Intel wades into smartphone wars - Moorestown Atom - ableal
http://www.theregister.co.uk/2010/05/05/intel_debuts_moorestown_for_smartphones/

======
hga
The key graph: " _But despite his enthusiasm, Chandrasekher refused to say
which smartphone vendors have climbed aboard Intel's new smartphone
bandwagon:_ ".

"You can't fool Mother Nature", and until and unless Intel gets some design
wins we won't have any idea if they're going to be competitive in this space.
I seriously wonder about their contention that they haven't missed the boat,
the ARM ecosystem is so big and so healthy it's likely Intel will need the
standard factor of 10 advantage to get anywhere ... and I don't sense they've
got that.

And as someone else has pointed out in another ARM vs. Atom thread, with ARM
you have a zillion vendors to choose from, with Intel only one.

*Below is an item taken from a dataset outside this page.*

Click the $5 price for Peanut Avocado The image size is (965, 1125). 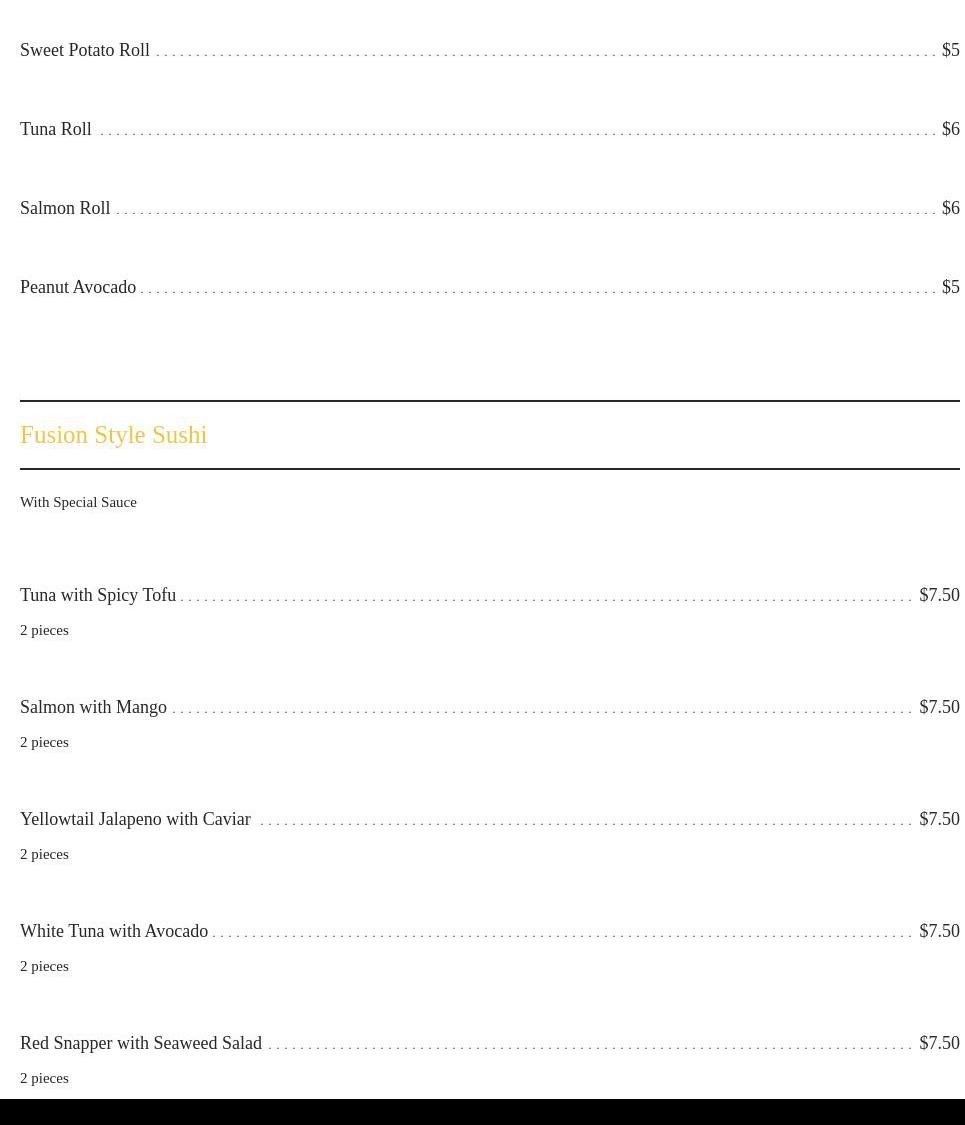[951, 287]
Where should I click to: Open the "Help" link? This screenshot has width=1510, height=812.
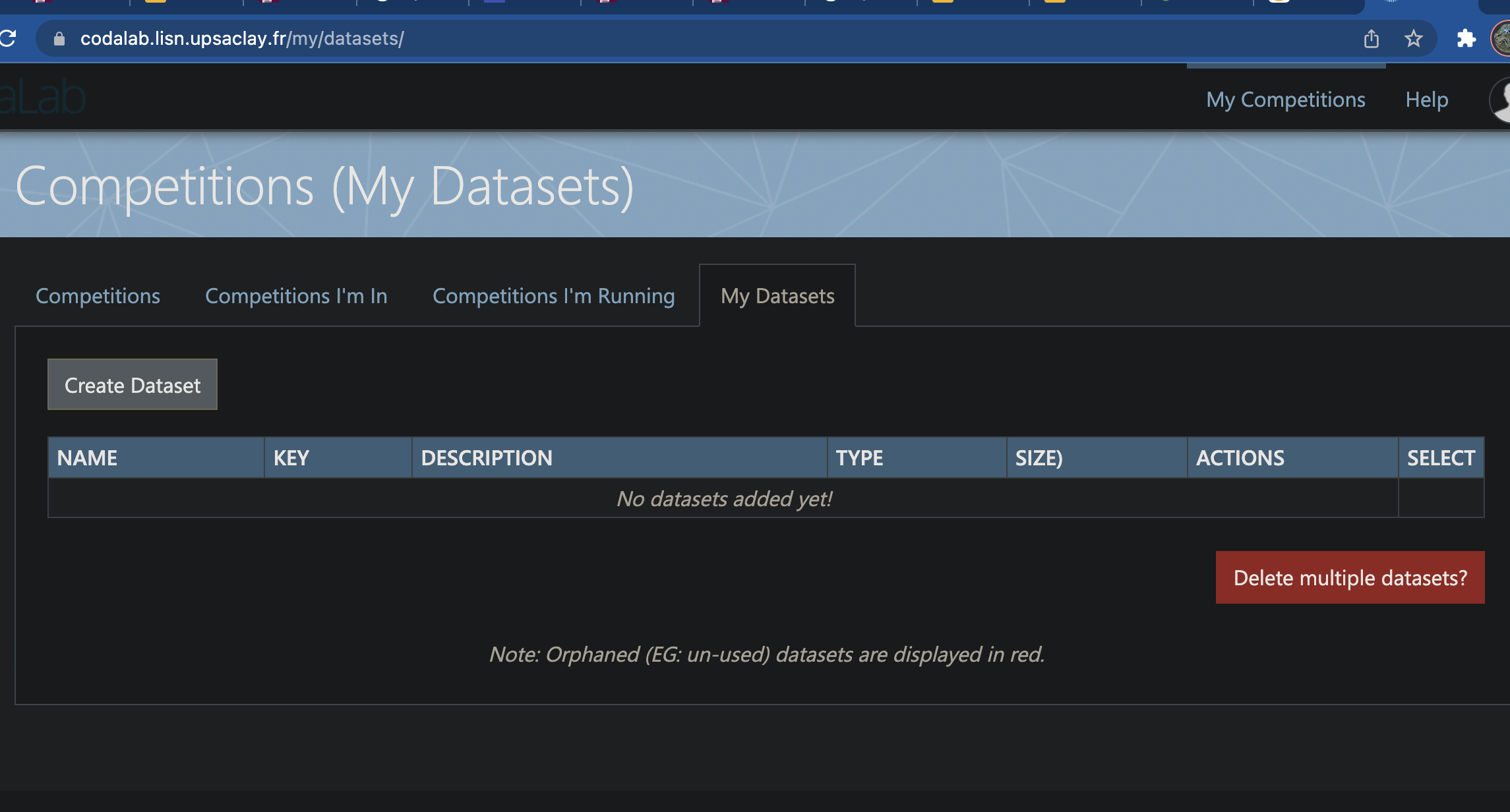pyautogui.click(x=1426, y=100)
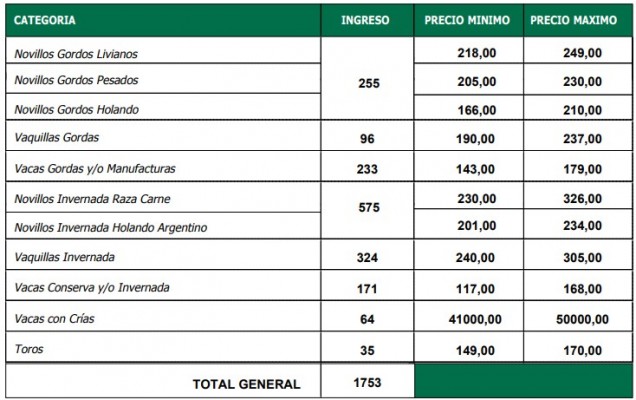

As ableal says, more likely a play to fend off competition in the tablet and
notebook markets. Dislodging ARM in smartphones will be nearly impossible, but
if viewed as a disruptive technology ARM just might eat a lot of Intel's lunch
over the long term absent Intel getting serious about low power.

------
ableal
Some good-looking (cherry-picked) numbers in the piece, and also some good
comments at the site.

I agree with one of the takes there: this may not get into, or make sense for,
actual cellphone SoCs; on the other hand, it might help stem the rising ARM &
co tide into the tablet (netbook, etc.) market.